Excerpts from a dataset
● ● ●

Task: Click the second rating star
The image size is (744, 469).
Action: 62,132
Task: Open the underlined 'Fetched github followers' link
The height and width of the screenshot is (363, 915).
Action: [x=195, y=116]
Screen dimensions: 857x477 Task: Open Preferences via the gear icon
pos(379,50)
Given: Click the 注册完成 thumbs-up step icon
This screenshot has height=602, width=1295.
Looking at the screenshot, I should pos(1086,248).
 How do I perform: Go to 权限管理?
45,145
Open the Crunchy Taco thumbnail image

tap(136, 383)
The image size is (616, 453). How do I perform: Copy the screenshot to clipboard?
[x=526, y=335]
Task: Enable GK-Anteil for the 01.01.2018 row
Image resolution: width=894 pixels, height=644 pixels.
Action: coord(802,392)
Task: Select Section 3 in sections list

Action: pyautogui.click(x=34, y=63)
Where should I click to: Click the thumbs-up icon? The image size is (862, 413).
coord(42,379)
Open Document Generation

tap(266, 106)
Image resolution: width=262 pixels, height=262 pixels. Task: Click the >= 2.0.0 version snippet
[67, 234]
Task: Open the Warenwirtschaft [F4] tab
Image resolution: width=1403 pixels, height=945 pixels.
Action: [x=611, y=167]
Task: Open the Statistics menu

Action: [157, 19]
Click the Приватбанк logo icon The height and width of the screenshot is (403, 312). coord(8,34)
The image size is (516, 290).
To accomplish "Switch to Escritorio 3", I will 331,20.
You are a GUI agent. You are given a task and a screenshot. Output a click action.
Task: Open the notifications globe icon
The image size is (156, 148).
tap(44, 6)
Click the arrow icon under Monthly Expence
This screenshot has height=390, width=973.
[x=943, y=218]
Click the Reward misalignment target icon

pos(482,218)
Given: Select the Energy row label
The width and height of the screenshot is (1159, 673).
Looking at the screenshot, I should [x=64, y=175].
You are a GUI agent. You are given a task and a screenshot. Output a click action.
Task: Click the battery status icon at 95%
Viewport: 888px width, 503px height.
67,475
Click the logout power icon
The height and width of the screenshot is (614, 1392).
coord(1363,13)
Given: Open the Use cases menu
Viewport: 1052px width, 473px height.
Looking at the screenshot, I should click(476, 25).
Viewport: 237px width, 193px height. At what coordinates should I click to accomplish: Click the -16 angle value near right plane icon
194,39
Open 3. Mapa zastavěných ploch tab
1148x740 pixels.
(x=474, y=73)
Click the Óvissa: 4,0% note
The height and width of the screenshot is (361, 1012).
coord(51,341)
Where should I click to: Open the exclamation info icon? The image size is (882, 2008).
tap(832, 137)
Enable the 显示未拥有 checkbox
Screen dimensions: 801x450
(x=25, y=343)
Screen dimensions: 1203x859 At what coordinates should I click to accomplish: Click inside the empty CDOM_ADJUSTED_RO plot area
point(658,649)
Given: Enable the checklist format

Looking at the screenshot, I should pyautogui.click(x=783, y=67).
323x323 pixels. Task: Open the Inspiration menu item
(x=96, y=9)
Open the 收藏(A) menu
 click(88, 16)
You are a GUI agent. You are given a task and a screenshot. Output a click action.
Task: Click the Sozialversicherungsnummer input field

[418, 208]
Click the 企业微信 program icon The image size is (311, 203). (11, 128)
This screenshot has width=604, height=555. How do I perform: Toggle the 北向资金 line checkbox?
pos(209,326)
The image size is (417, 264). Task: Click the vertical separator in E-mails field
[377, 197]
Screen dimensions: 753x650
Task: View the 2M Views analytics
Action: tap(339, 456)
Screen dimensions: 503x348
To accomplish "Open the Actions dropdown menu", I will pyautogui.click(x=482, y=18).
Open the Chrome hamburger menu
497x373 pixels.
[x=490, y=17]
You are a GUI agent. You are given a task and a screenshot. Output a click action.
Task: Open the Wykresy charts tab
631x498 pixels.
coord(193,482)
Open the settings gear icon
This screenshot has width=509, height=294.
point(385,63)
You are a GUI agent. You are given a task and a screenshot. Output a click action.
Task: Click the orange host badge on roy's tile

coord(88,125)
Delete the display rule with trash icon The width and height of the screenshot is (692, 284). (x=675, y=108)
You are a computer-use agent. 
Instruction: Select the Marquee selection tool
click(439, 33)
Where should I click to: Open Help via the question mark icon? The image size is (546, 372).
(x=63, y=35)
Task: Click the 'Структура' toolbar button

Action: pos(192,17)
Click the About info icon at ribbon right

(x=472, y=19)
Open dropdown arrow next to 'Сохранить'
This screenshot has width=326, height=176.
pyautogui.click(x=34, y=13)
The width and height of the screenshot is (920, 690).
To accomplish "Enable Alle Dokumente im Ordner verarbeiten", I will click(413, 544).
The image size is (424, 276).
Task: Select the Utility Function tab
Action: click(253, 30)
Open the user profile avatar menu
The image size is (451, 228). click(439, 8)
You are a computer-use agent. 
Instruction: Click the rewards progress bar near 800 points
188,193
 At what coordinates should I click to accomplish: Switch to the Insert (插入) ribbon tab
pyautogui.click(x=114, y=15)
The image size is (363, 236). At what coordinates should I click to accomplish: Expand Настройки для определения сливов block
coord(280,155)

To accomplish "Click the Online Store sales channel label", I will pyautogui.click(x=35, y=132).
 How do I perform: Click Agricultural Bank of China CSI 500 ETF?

● ● ●

WHAT NEEDS TO BE DONE:
Give back all the records exactly as they stand.

SOLUTION:
Task: Click the second rating star
The image size is (744, 469).
Action: 62,132
Task: Open the underlined 'Fetched github followers' link
The height and width of the screenshot is (363, 915).
Action: [x=195, y=116]
Screen dimensions: 857x477 Task: Open Preferences via the gear icon
pos(379,50)
Given: Click the 注册完成 thumbs-up step icon
This screenshot has height=602, width=1295.
Looking at the screenshot, I should pos(1086,248).
 How do I perform: Go to 权限管理?
45,145
Open the Crunchy Taco thumbnail image

tap(136, 383)
The image size is (616, 453). How do I perform: Copy the screenshot to clipboard?
[x=526, y=335]
Task: Enable GK-Anteil for the 01.01.2018 row
Image resolution: width=894 pixels, height=644 pixels.
Action: coord(802,392)
Task: Select Section 3 in sections list

Action: pyautogui.click(x=34, y=63)
Where should I click to: Click the thumbs-up icon? The image size is (862, 413).
coord(42,379)
Open Document Generation

tap(266, 106)
Image resolution: width=262 pixels, height=262 pixels. Task: Click the >= 2.0.0 version snippet
[67, 234]
Task: Open the Warenwirtschaft [F4] tab
Image resolution: width=1403 pixels, height=945 pixels.
Action: [x=611, y=167]
Task: Open the Statistics menu

Action: [157, 19]
Click the Приватбанк logo icon The height and width of the screenshot is (403, 312). coord(8,34)
The image size is (516, 290).
To accomplish "Switch to Escritorio 3", I will 331,20.
You are a GUI agent. You are given a task and a screenshot. Output a click action.
Task: Open the notifications globe icon
The image size is (156, 148).
tap(44, 6)
Click the arrow icon under Monthly Expence
This screenshot has height=390, width=973.
[x=943, y=218]
Click the Reward misalignment target icon

pos(482,218)
Given: Select the Energy row label
The width and height of the screenshot is (1159, 673).
Looking at the screenshot, I should [x=64, y=175].
You are a GUI agent. You are given a task and a screenshot. Output a click action.
Task: Click the battery status icon at 95%
Viewport: 888px width, 503px height.
67,475
Click the logout power icon
The height and width of the screenshot is (614, 1392).
coord(1363,13)
Given: Open the Use cases menu
Viewport: 1052px width, 473px height.
Looking at the screenshot, I should click(476, 25).
Viewport: 237px width, 193px height. At what coordinates should I click to accomplish: Click the -16 angle value near right plane icon
194,39
Open 3. Mapa zastavěných ploch tab
1148x740 pixels.
(x=474, y=73)
Click the Óvissa: 4,0% note
The height and width of the screenshot is (361, 1012).
coord(51,341)
Where should I click to: Open the exclamation info icon? The image size is (882, 2008).
tap(832, 137)
Enable the 显示未拥有 checkbox
Screen dimensions: 801x450
(x=25, y=343)
Screen dimensions: 1203x859 At what coordinates should I click to accomplish: Click inside the empty CDOM_ADJUSTED_RO plot area
point(658,649)
Given: Enable the checklist format

Looking at the screenshot, I should pyautogui.click(x=783, y=67).
323x323 pixels. Task: Open the Inspiration menu item
(x=96, y=9)
Open the 收藏(A) menu
 click(88, 16)
You are a GUI agent. You are given a task and a screenshot. Output a click action.
Task: Click the Sozialversicherungsnummer input field

[418, 208]
Click the 企业微信 program icon The image size is (311, 203). (11, 128)
This screenshot has width=604, height=555. How do I perform: Toggle the 北向资金 line checkbox?
pos(209,326)
The image size is (417, 264). Task: Click the vertical separator in E-mails field
[377, 197]
Screen dimensions: 753x650
Task: View the 2M Views analytics
Action: tap(339, 456)
Screen dimensions: 503x348
To accomplish "Open the Actions dropdown menu", I will pyautogui.click(x=482, y=18).
Open the Chrome hamburger menu
497x373 pixels.
[x=490, y=17]
You are a GUI agent. You are given a task and a screenshot. Output a click action.
Task: Open the Wykresy charts tab
631x498 pixels.
coord(193,482)
Open the settings gear icon
This screenshot has width=509, height=294.
point(385,63)
You are a GUI agent. You are given a task and a screenshot. Output a click action.
Task: Click the orange host badge on roy's tile

coord(88,125)
Delete the display rule with trash icon The width and height of the screenshot is (692, 284). (x=675, y=108)
You are a computer-use agent. 
Instruction: Select the Marquee selection tool
click(439, 33)
Where should I click to: Open Help via the question mark icon? The image size is (546, 372).
(x=63, y=35)
Task: Click the 'Структура' toolbar button

Action: pos(192,17)
Click the About info icon at ribbon right

(x=472, y=19)
Open dropdown arrow next to 'Сохранить'
This screenshot has width=326, height=176.
pyautogui.click(x=34, y=13)
The width and height of the screenshot is (920, 690).
To accomplish "Enable Alle Dokumente im Ordner verarbeiten", I will click(413, 544).
The image size is (424, 276).
Task: Select the Utility Function tab
Action: click(253, 30)
Open the user profile avatar menu
The image size is (451, 228). click(439, 8)
You are a computer-use agent. 
Instruction: Click the rewards progress bar near 800 points
188,193
 At what coordinates should I click to accomplish: Switch to the Insert (插入) ribbon tab
pyautogui.click(x=114, y=15)
The image size is (363, 236). At what coordinates should I click to accomplish: Expand Настройки для определения сливов block
coord(280,155)

To accomplish "Click the Online Store sales channel label", I will pyautogui.click(x=35, y=132).
 How do I perform: Click Agricultural Bank of China CSI 500 ETF?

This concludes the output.